Ze waren door een grote poort in een hoge muur gereden, die door gewapende mannen werd bewaakt. Hier kreeg groen wel een heel andere betekenis.
Anders dan Europese paleizen, die gewoonlijk uit één groot gebouw bestonden, was dit een paleis dat bestond uit veel kleinere koepelvormige bouwwerken. Door colonnades werden ze allemaal met elkaar verbonden. Onder de colonnades lagen pleinen, allemaal met groen en bomen. Vijvers werden verbonden door smalle stroompjes water. Overal was schaduw. Ze zag rozen en jasmijn en struiken met bloemen die ze nergens anders van kende.
Ze stapte de koelte van de auto uit, en meteen werd ze omgeven door warmte en intense avondgeuren. Het voelde alsof ze een bloem was die zich opende naar de zon. Langzaam draaide ze zich om, en ze bewonderde de prachtig betegelde bogen en de heldere lucht, die steeds donkerder blauw werd nu de zon snel achter de bergen in de verte zakte.
‘Wat is het hier prachtig,’ zei ze. Toen ze een stapje in de richting van een vijver deed, hield Leila haar echter tegen.
‘We hebben geen tijd. U moet zich klaarmaken voor het bezoek aan de emir.’
Ze liepen een marmeren trap op en gingen een hal in waar prachtige tapijten de vloeren bedekten. Leila schopte haar schoenen uit en knikte tevreden toen Violet haar voorbeeld volgde.
‘Dit is uw verblijf,’ zei ze terwijl ze Violet haastig door verschillende schitterende ruimtes leidde.

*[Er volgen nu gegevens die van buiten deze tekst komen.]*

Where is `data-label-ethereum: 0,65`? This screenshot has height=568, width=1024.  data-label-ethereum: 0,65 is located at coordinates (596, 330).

Tot ze bij een privésuite aankwamen, die bestond uit een woonkamer, slaapkamer en een badkamer. ‘Maak het u gemakkelijk, dan zal ik u voorbereiden op de emirs majlis.’
‘Pardon?’
‘De plek waar hij plaatsneemt en mensen ontvangt die met hem willen praten, of hem om hulp willen vragen. Vandaag zijn de leiders van alle belangrijke families aanwezig. Iedereen wil de Blood of Tariq met eigen ogen zien.’
Violet voelde zich plotseling vreselijk zenuwachtig. Wat er door haar buik dwarrelde, was beslist veel zwaarder dan een vlinder. Het werd er niet beter op toen Leila, nadat ze Violets make-up had bijgewerkt, een mantel over haar hoofd liet zakken. De mantel was van prachtige donkerblauwe zijde gemaakt en bij de pols en de zoom met gouddraad geborduurd. Sierlijk. Eenvoudig, en hij bedekte haar tot op de grond.
‘Dit is een thaub. Een traditioneel kledingstuk dat je over je kleding draagt.’
‘Het is prachtig.’
‘Wil je een sjaal?’ Zonder op haar antwoord te wachten, drapeerde Leila losjes een bijpassende sjaal over haar hoofd. De sjaal was van een fijngeweven zijde die de wetten van de zwaartekracht leek te overtreden. In de luchtverplaatsing van een langzaam draaiende ventilator leek het even of de sjaal zou blijven zweven.
‘Prachtig,’ zei Leila op haar beurt.
‘Inderdaad echt heel mooi,’ stemde Violet in. Ze had verstand van stoffen en wist dat dit een zeer bijzondere zijde was, van een kwaliteit die zij zich nooit zou kunnen veroorloven.
‘Ik bedoel die sjaal niet, prinses. Ik bedoel dat u er prachtig uitziet.’ Ze verschikte met een puntige kam iets aan Violets haren, tot haar gezicht omkranst werd door donkere lokken. ‘U bent zo mooi.’
‘Nee…’
Bijzonder. Theatraal. Dat was eigenlijk het aardigste wat ooit over haar uiterlijk was gezegd. Haar neus was te groot, haar wenkbrauwen te dik, en haar ogen hadden een vreemde kleur… Maar toch, nu ze zo opgemaakt was en haar haren op deze manier droeg, onder die fantastische sjaal… Nu leek het alsof het precies zo hoorde… Zo moest zijn. Alles… paste.
‘Mooi, Laten we dan gauw gaan. De auto staat op ons te wachten.’